This afternoon I had lunch with my Arch Nemesis, Donna Godmen.  She is who I usually CLAIM to be, publicly, when I've had too much to drink in a work setting…like at conferences.  Places where our mutual peers tend to gather and drink responsibly and talk about their …work. Yawn.

"I'm Donna Godmen and I have a boobjob made of orphan tears!"

"I'm Donna Godmen and I am lobbying Congress to have Smokey the Bear changed to Smokey the Sturgeon because i think people like fish BETTER than bears and no one minds if we introduce them into any ecosystem we choose! I could introduce one RIGHT NOW, if I wanted.  No one would GIVE A SHIT! I'm DONNA GODMEN and I have A POCKET FULL OF STURGEON EGGS!!"

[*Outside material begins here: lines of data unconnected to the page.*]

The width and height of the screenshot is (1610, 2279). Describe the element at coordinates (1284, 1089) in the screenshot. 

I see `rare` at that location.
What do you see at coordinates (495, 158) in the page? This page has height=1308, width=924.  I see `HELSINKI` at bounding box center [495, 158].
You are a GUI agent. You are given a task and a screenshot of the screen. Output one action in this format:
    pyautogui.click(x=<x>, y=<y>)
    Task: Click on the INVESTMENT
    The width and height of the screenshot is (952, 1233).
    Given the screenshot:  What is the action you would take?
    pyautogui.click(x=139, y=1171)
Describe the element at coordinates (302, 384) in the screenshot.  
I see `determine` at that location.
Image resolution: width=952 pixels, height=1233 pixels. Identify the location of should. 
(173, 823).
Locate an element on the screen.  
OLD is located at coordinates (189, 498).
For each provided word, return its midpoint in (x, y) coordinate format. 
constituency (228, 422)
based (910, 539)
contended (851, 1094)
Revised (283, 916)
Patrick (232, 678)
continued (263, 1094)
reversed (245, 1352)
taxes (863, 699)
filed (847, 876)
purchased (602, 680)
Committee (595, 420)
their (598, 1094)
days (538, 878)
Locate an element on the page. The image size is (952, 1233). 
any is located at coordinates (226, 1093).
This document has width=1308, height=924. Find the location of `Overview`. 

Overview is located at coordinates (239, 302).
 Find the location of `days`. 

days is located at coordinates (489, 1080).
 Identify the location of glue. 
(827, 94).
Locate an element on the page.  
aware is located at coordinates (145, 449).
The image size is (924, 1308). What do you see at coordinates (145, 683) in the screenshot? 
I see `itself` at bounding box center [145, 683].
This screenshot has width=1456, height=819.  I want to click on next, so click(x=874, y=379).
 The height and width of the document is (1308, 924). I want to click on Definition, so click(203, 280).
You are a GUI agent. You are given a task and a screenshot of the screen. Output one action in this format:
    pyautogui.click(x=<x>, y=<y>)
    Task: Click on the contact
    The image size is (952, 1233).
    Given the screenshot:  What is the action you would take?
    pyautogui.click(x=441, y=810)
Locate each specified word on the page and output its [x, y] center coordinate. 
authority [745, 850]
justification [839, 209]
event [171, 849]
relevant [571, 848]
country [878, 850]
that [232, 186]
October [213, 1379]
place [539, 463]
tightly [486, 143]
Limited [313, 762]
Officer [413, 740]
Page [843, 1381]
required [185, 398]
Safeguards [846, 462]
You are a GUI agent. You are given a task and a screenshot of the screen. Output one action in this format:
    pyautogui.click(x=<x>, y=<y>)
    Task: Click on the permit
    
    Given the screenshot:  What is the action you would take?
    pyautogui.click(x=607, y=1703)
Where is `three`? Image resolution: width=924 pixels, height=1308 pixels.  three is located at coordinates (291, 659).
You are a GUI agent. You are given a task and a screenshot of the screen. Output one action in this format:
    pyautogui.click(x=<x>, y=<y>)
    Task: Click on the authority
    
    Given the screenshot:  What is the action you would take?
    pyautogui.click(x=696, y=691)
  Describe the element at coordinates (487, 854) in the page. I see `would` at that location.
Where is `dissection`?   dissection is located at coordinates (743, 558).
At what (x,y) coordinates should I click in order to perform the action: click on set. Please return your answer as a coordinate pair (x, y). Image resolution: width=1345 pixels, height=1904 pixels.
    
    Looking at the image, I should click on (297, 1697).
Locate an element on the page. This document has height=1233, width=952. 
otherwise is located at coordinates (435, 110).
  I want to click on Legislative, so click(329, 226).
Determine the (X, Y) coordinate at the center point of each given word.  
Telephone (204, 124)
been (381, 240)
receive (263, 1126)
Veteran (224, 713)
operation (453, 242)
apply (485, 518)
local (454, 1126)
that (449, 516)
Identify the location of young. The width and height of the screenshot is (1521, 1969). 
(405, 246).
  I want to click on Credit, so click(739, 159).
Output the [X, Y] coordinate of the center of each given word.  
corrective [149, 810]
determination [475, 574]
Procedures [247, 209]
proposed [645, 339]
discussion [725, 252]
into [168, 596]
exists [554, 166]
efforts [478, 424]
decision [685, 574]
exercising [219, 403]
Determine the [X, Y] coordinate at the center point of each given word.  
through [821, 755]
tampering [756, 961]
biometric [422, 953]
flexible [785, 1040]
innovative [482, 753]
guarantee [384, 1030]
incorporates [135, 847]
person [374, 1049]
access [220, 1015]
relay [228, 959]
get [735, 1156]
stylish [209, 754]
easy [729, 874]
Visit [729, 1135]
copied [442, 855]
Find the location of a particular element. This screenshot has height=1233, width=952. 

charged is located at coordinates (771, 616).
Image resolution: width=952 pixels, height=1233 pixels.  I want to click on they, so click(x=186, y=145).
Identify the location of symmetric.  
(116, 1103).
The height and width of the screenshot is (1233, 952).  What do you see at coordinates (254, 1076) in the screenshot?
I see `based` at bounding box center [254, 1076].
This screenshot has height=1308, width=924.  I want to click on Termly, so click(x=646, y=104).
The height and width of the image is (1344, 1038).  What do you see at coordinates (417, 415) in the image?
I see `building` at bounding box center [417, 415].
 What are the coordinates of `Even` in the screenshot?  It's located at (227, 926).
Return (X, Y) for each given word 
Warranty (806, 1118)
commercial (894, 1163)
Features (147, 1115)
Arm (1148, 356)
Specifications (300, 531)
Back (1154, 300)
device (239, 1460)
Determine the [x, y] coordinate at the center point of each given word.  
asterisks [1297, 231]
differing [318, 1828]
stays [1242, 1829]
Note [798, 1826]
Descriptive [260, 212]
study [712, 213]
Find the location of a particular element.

Anyway, I'm stupid when I drink, though I think its HILARIOUS, at the time, as do my "friends"…

So, naturally, I wondered if Donna called to ask me to lunch so that she could demand that I stop being her, drunkenly, in public.

"I'm DONNA GODMEN and I have BEEN KILLING SHEEP IN MONTANA AND IDAHO FOR YEARS and BLAMING WOLVES! Because I HATE SCRATCHY SWEATERS! AND CAR SEAT COVERS! Wolves NEVER DID SHIT FOR ME!"

She picked me up. We drove to a restaurant near where I work.  I ordered a salad and soup, which I love. I did not order a beer, though I wanted to…but I was afraid I'd turn into her and no one would be present to laugh:

"I'm DONNA GODMEN and I have a RATTLESNAKE in my UNDERWEARS because it FEELS GOOD! THE SNAKE LIKES IT TOO! I Can't GET PREGNANT FROM UNPROTECTED RATTLING!"

She even PAID for my lunch! NOT A WORD about me being her inebriated alter ego. She didn't say anything that shed the slightest bit of light upon the mysterious invitation.  Now I almost expect a severed horse head to be resting in my car driver's seat when I leave today.